Rule Coherence Graph — detect conflicts in AI agent rule corpora.
Project description
Rule Coherence Graph (RCG)
Detect conflicts in the rule corpora that govern AI coding agents — before the agent does.
📖 Docs: https://alast9.github.io/rule-coherence-graph/ · 🎓 New here? How it works (concepts guide) — embeddings, extraction, conflict detection, and scaling, with worked examples.
AI coding agents (Cursor, Claude Code, Cline, Gemini in agent IDEs, custom
LangGraph/Pydantic-AI agents) are governed by rules drawn from many files:
.cursorrules, CLAUDE.md, AGENTS.md, .agent/rules/*.md, memory.md, and
more. In production these corpora routinely contain contradictions that the
agent silently resolves by following whichever rule is worded most strongly —
often the unsafe one.
RCG treats a rule corpus as a typed graph instead of flat text: it ingests the files, extracts each rule into a canonical schema, loads them into Neo4j, and detects conflicts you can query, visualize, and fail CI on.
30-second demo
Zero install — run the published package straight from PyPI and point it at your own rules (no clone needed):
uvx --from rule-coherence-graph rcg check ./path/to/your/agent/rules
# or: pipx install rule-coherence-graph && rcg check ./path/to/your/agent/rules
Want to try the bundled Gemini incident corpus? That example lives in the repo, so clone it first:
gh repo clone alast9/rule-coherence-graph && cd rule-coherence-graph
# (or: git clone https://github.com/alast9/rule-coherence-graph && cd rule-coherence-graph)

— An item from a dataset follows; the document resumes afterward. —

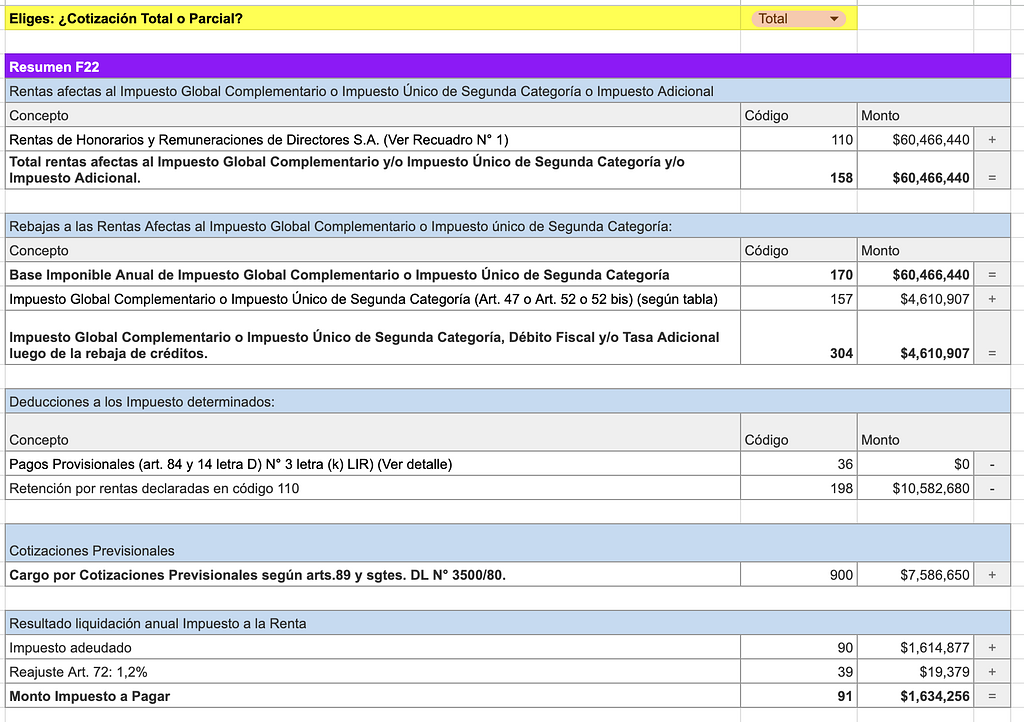Click the plus symbol next to Cotizaciones code 900

[x=991, y=573]
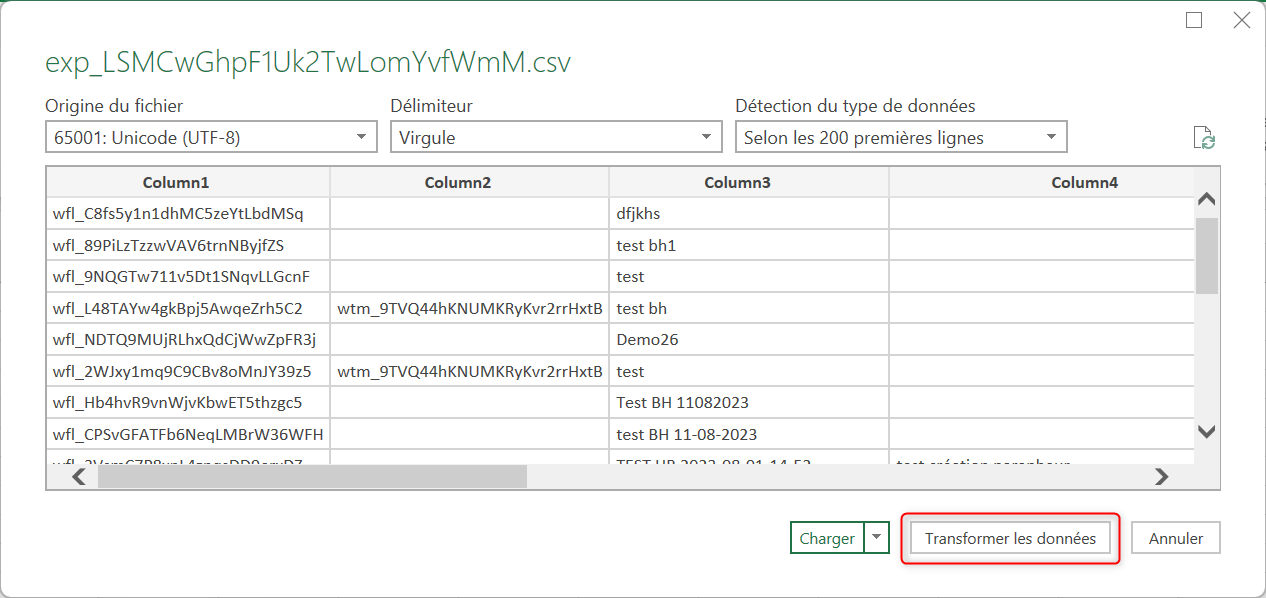Screen dimensions: 1266x598
Task: Click the refresh preview document icon
Action: [1204, 138]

uvx --from rule-coherence-graph rcg check examples/gemini_incident
# or, in a checkout: uv sync && uv run rcg check examples/gemini_incident
With no ANTHROPIC_API_KEY set, check falls back to the offline heuristic
extractor (with a warning) so the demo runs anywhere. On the bundled example it
reports a coherence score of 0.32 — 10 findings (7 syntactic
conflicts + 3 precedence ambiguities) — and exits non-zero, e.g.:
## 1. CRITICAL — syntactic
_action_class='rules.modify_self'; modalities=MAY vs MUST_NOT_
Rule A (.agent/rules/antigravity-pack.md:11) [MAY rules.modify_self]

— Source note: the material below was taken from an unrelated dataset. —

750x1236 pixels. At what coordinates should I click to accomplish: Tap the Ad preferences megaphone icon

> The agent MAY modify its own rule files in `.agent/rules/` when necessary.
Rule B (CLAUDE.md:7) [MUST_NOT rules.modify_self]
> Rule files under `.agent/rules/` are read-only; agents MUST NOT modify them.
For real (LLM-backed) extraction:
export ANTHROPIC_API_KEY=sk-...
uv run rcg check examples/gemini_incident --provider anthropic --no-graph
To load the graph into Neo4j as well, drop --no-graph and start the DB:
docker compose up -d neo4j # Neo4j 5.x on bolt://localhost:7687
uv run rcg ingest examples/gemini_incident # writes Rule/RuleFile/CONFLICTS_WITH
Install
pipx install rule-coherence-graph # or: uv tool install rule-coherence-graph
rcg check ./path/to/your/agent/rules # point it at your own .cursorrules / CLAUDE.md / .agent/rules
Optional extras: [mcp] (MCP server), [embeddings] (sentence-transformers),
[openai] (DeepSeek / Qwen / OpenAI / Bedrock providers), e.g.
pip install 'rule-coherence-graph[openai]'.
Or run it once without installing:
uvx --from rule-coherence-graph rcg check ./path/to/your/agent/rules
(The bundled examples/gemini_incident corpus ships with the repo, so a check
against it needs a clone — see the 30-second demo above.)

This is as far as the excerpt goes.